■ EXCERPT PROVIDED ■
§
Annually, those is the Northern Territory pay the most for their electricity with annual bills averaging at 2,224 AUD a year, while Western Australia pay the least at 916 AUD per. Everywhere else is on a sliding scale between the two.
For a two-bed apartment in Sydney, you can expect basic utility bills to cost approximately 182.48 AUD per month. Perhaps somewhat surprisingly, those in Hobart, TAS, pay way above the national average for their utility bills (which is 219.90 AUD per month) at 302.38 AUD. And while you will pay less on rent in Perth than most other cities, utility bills are roughly 220,79 AUD a month, which is a fairly hefty 40 bucks more than in Sydney.
How Much Will I Earn?
According to the Australian Bureau of Statistics, the average weekly wage for a full-time position is 1,797.00 AUD (men, on average, earn over 300 AUD more than women because apparently no matter how far you travel you’ll never escape the gender pay gap).
§
■ WHAT IS NEEDED ■
Reproduce the passage on Australian utility bills and wages in full, word for word. The records that come next are separate material, unrelated to the passage.

Extracted data entries:
§
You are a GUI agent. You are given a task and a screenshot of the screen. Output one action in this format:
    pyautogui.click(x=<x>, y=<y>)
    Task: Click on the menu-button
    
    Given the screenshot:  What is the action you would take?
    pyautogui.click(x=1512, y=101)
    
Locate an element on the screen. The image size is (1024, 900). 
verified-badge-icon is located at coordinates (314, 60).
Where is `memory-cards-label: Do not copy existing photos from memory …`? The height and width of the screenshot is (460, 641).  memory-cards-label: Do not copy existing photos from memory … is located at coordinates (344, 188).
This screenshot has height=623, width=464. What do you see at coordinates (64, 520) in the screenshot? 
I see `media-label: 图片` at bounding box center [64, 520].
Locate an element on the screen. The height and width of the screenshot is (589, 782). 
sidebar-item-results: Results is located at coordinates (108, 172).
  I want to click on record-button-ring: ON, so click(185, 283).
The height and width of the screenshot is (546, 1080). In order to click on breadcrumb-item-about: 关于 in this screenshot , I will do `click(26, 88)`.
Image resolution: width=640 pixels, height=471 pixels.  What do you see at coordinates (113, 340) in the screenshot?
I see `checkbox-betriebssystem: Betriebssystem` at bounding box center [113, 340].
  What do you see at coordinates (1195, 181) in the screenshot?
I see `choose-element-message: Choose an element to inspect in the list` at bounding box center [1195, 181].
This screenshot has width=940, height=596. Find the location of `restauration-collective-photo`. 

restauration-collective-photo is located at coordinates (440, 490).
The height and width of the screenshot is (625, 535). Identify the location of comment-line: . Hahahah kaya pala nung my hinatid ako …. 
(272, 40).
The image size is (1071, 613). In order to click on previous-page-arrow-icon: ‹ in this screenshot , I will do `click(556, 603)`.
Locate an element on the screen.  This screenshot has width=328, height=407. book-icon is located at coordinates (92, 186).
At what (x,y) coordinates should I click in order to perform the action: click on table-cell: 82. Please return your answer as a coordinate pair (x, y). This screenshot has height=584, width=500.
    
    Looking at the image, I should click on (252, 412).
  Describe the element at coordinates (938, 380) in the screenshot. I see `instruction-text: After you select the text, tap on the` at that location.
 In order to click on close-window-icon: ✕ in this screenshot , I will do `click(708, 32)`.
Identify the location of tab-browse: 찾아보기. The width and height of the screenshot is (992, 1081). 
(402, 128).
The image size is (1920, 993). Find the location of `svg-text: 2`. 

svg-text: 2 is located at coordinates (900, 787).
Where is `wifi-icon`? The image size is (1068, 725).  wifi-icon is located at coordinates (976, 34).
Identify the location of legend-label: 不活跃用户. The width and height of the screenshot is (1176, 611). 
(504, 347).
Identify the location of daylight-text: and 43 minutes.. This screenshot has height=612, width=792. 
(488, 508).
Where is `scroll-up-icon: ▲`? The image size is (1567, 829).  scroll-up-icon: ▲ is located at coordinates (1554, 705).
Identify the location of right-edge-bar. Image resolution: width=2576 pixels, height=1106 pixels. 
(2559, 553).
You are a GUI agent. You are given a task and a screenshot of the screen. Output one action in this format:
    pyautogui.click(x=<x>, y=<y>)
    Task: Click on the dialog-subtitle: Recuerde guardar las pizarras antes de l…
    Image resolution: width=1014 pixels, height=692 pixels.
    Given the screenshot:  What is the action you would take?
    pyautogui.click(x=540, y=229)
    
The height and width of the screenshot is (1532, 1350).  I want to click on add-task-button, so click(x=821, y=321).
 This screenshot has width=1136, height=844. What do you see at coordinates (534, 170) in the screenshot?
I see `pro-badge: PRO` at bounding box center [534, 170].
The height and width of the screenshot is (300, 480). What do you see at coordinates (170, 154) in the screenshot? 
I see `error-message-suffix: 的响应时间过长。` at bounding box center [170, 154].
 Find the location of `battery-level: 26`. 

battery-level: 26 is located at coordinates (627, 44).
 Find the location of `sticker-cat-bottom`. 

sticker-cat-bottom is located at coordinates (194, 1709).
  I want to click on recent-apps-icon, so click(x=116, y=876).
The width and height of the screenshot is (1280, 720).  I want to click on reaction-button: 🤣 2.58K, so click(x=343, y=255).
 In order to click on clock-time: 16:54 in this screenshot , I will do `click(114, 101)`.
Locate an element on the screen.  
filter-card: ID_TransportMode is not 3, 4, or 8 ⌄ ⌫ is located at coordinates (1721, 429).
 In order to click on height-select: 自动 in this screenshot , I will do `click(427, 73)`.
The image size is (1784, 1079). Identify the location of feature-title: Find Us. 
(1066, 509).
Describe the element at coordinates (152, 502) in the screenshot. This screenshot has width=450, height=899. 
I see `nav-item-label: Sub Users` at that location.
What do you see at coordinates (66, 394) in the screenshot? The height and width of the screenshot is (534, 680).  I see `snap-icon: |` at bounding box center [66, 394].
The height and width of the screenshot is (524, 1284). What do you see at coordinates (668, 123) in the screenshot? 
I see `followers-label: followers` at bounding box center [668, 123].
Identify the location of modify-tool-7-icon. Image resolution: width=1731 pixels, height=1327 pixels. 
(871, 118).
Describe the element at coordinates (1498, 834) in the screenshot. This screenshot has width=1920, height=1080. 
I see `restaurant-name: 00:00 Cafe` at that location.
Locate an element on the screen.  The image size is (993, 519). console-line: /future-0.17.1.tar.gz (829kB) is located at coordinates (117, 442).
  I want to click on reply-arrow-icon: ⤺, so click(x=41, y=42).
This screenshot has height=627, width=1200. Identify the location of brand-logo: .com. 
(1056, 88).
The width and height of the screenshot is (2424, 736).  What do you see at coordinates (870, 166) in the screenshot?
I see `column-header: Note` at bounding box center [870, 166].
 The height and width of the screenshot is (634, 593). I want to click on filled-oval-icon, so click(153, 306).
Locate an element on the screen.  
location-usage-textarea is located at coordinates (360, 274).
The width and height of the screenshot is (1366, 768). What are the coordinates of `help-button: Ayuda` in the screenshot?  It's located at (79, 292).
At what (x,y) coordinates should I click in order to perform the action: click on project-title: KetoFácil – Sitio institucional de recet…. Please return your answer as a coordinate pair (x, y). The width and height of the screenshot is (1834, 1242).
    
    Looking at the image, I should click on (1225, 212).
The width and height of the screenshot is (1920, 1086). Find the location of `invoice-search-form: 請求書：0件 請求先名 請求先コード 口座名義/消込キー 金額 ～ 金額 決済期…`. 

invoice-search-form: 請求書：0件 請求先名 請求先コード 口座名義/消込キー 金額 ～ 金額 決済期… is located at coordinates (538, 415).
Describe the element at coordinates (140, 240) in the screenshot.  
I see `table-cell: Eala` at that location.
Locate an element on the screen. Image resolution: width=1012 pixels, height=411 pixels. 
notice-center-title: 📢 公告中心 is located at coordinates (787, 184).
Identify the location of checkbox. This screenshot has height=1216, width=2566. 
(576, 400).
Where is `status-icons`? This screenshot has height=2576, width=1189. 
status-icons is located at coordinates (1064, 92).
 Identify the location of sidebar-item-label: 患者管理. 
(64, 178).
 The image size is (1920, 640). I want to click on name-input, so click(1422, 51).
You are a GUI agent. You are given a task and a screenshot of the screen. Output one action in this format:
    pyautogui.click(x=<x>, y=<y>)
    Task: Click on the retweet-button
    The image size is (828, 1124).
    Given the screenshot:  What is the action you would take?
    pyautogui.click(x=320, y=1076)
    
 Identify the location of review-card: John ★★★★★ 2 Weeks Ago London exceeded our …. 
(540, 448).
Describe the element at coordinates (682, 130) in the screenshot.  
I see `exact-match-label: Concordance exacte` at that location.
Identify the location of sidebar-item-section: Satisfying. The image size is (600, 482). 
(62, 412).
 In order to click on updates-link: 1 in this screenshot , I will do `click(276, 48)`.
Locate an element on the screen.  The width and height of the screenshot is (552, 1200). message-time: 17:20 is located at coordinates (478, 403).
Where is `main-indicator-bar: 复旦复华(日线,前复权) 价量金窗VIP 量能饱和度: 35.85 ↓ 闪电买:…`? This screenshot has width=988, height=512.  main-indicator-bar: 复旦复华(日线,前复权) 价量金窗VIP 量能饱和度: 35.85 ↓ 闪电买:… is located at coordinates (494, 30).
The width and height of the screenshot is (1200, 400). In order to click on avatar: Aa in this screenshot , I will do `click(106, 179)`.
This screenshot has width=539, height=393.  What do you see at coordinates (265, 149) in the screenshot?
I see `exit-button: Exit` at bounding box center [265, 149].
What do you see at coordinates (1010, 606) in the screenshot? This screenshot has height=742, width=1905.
§
■ RESULT OF THE EXERCISE ■
Annually, those is the Northern Territory pay the most for their electricity with annual bills averaging at 2,224 AUD a year, while Western Australia pay the least at 916 AUD per. Everywhere else is on a sliding scale between the two.
For a two-bed apartment in Sydney, you can expect basic utility bills to cost approximately 182.48 AUD per month. Perhaps somewhat surprisingly, those in Hobart, TAS, pay way above the national average for their utility bills (which is 219.90 AUD per month) at 302.38 AUD. And while you will pay less on rent in Perth than most other cities, utility bills are roughly 220,79 AUD a month, which is a fairly hefty 40 bucks more than in Sydney.
How Much Will I Earn?
According to the Australian Bureau of Statistics, the average weekly wage for a full-time position is 1,797.00 AUD (men, on average, earn over 300 AUD more than women because apparently no matter how far you travel you’ll never escape the gender pay gap).